Provided records -
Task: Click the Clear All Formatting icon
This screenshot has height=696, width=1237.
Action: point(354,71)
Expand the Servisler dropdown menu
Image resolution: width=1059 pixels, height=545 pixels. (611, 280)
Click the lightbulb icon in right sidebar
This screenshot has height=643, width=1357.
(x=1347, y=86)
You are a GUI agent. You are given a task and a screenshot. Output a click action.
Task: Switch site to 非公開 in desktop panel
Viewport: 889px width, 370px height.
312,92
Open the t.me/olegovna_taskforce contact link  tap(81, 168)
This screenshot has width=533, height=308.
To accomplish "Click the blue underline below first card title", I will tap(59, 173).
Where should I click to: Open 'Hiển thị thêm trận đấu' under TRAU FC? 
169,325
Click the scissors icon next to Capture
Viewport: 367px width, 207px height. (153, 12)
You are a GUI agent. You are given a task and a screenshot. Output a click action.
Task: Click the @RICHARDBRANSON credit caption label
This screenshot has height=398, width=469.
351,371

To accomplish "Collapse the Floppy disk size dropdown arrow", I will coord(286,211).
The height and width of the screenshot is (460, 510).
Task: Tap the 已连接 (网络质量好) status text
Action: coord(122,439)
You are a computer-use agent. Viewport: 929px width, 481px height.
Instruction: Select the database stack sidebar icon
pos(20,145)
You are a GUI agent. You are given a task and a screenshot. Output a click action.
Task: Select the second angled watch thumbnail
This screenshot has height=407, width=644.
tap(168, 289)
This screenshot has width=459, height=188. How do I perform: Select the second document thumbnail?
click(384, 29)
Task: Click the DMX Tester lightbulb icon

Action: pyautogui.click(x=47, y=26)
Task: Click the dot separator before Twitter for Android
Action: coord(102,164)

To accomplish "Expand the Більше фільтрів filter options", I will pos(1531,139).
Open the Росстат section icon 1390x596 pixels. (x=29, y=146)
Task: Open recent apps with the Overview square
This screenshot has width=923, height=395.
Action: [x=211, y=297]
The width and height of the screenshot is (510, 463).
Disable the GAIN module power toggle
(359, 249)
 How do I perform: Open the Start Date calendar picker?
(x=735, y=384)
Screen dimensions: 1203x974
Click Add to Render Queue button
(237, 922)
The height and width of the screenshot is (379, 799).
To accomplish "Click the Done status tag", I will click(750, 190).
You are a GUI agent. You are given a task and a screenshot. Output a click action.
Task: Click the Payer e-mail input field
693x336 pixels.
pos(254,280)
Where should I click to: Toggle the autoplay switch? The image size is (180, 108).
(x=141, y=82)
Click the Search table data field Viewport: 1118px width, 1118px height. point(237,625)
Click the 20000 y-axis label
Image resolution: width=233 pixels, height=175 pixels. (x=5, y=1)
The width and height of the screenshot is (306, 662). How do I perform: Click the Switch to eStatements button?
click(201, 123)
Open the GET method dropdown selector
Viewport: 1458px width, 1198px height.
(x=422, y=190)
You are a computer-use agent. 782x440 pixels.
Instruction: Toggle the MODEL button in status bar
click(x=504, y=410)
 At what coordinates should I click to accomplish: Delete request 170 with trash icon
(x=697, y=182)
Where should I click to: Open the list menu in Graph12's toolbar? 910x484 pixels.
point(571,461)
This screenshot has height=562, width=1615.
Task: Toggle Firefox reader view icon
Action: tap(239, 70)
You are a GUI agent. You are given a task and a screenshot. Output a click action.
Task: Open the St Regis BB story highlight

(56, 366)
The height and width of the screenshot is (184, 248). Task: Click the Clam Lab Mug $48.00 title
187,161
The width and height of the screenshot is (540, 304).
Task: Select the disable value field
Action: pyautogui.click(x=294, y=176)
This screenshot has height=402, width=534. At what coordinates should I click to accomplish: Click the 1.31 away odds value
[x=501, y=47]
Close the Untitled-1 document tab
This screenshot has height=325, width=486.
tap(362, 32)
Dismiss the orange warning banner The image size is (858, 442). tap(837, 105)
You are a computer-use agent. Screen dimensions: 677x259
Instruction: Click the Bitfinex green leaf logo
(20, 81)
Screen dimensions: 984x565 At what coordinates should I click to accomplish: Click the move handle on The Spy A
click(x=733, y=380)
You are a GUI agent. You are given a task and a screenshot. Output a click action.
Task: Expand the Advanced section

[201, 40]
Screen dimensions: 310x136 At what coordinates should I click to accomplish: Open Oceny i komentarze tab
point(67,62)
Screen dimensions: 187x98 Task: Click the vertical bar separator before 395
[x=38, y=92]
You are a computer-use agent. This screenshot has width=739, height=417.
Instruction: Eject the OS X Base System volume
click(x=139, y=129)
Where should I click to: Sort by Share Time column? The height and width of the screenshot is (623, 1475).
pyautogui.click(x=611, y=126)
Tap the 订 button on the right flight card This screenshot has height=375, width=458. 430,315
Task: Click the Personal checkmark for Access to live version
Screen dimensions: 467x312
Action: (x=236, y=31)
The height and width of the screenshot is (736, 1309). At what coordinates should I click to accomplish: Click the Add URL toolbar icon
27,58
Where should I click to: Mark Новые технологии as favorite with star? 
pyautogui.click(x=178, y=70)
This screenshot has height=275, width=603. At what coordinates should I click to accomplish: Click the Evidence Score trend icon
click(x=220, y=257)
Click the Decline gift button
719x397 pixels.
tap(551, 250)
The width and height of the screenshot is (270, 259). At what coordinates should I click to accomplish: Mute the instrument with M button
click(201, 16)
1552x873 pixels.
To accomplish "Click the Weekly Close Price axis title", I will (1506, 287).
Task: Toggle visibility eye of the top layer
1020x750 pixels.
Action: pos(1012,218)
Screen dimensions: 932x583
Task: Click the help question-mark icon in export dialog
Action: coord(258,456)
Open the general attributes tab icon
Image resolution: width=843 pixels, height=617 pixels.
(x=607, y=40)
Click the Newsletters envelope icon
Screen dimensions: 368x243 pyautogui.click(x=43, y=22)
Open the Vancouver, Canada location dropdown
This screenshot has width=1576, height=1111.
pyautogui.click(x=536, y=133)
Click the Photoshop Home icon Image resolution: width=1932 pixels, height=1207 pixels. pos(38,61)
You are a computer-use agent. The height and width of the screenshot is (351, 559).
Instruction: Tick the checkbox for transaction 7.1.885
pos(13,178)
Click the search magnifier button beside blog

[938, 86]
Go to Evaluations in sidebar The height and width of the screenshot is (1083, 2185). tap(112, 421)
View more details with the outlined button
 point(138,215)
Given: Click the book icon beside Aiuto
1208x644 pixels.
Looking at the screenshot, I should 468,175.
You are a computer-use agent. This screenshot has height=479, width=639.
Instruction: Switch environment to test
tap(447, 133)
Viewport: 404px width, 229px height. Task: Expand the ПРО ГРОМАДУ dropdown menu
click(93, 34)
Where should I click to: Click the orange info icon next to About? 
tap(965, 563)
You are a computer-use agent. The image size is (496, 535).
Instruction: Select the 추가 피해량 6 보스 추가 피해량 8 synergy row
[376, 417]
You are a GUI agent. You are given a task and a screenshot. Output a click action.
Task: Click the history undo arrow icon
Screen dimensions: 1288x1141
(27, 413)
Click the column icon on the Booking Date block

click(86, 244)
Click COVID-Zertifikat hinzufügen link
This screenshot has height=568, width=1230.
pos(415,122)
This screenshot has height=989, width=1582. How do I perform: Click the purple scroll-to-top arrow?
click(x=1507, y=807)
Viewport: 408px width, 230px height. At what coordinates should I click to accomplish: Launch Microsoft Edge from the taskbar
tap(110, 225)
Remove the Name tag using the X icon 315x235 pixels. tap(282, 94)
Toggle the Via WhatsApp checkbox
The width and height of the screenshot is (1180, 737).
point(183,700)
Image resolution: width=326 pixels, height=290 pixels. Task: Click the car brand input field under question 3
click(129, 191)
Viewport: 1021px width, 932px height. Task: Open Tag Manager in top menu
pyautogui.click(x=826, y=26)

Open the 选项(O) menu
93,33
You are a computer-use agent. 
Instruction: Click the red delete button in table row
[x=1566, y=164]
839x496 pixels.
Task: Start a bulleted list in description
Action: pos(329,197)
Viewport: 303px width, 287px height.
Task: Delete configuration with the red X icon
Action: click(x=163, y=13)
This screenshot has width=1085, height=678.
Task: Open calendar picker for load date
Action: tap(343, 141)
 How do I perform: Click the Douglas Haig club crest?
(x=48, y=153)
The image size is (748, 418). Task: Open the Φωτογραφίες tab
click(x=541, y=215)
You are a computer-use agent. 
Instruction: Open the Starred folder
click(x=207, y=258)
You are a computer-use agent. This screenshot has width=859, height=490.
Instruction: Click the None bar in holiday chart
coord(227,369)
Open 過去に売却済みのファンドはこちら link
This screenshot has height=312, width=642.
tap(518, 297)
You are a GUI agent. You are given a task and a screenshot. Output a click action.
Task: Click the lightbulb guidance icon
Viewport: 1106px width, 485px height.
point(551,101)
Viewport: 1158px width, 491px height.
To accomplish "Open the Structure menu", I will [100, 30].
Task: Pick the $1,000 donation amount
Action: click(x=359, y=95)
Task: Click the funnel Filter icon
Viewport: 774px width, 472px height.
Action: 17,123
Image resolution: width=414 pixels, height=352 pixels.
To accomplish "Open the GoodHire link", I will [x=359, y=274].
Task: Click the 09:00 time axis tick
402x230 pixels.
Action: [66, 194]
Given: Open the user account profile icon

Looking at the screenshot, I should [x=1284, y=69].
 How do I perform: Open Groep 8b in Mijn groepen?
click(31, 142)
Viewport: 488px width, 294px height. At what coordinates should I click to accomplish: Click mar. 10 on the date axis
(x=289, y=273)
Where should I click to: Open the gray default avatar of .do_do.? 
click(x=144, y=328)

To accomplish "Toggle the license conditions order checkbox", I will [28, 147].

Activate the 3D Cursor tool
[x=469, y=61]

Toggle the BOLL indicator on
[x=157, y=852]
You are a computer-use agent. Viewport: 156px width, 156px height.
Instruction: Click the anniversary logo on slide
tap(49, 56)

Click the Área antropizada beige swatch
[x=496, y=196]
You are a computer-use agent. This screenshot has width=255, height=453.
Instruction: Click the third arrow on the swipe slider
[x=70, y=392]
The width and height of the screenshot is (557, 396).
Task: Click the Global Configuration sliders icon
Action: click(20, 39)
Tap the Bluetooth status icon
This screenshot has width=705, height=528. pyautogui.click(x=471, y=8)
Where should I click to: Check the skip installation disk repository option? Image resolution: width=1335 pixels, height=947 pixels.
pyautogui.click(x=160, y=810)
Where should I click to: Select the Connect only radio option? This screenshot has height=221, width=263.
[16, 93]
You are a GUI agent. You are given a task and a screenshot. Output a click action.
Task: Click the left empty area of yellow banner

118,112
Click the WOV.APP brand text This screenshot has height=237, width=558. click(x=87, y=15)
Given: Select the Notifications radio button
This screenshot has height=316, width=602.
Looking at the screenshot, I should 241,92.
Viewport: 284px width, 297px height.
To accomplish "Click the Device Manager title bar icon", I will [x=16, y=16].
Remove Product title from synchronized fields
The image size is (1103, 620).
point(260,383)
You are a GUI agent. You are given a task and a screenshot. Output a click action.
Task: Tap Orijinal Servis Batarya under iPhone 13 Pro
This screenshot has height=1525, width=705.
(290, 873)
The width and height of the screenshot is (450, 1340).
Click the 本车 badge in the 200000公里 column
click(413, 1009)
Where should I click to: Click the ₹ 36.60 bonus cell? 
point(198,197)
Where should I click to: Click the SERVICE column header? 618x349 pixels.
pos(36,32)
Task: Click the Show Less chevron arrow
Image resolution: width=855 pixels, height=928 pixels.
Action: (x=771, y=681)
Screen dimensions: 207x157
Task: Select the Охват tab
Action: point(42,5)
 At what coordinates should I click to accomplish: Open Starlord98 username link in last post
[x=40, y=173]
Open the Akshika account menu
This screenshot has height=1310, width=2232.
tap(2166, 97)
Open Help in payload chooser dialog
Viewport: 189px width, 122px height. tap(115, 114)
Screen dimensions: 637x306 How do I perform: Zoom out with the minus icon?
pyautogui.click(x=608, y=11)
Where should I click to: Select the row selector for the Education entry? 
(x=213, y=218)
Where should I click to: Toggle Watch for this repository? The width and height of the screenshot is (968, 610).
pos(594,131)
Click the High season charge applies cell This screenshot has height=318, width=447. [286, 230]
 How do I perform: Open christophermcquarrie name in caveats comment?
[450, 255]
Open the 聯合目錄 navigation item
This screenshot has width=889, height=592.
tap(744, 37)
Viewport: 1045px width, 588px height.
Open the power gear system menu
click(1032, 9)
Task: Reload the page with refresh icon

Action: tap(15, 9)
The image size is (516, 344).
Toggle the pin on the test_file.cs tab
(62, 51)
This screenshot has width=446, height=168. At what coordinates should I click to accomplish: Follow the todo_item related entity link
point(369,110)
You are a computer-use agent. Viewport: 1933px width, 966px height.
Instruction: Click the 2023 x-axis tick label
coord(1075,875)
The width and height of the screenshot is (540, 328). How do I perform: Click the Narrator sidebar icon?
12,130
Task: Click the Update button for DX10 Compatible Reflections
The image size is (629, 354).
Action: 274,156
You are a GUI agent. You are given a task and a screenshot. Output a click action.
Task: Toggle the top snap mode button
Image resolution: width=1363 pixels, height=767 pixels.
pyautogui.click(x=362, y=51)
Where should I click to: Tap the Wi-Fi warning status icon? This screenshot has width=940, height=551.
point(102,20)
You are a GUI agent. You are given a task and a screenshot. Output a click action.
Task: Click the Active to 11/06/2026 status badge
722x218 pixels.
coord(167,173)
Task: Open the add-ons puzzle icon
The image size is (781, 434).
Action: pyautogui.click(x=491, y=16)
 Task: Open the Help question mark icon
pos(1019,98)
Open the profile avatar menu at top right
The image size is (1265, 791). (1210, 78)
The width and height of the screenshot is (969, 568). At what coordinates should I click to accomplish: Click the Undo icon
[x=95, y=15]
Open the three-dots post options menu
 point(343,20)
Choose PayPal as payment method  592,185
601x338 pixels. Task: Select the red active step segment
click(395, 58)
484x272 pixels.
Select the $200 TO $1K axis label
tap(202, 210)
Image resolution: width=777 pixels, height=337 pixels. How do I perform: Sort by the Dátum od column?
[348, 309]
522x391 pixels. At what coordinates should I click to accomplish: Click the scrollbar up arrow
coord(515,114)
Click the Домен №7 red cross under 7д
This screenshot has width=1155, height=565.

Written request -
Format everything from the line containing "Where should I click to: Select the Connect" down to the line containing "Looking at the screenshot, I should 241,92." (both included) as a two-column CSV headed input and output. Give one row per text-and-answer pair, with each field quoted and line breaks replaced by spaces.

Exercise solution -
input,output
"Where should I click to: Select the Connect only radio option? This screenshot has height=221, width=263.","[16, 93]"
"You are a GUI agent. You are given a task and a screenshot. Output a click action. Task: Click the left empty area of yellow banner","118,112"
"Click the WOV.APP brand text This screenshot has height=237, width=558.","click(x=87, y=15)"
"Given: Select the Notifications radio button This screenshot has height=316, width=602.","Looking at the screenshot, I should 241,92."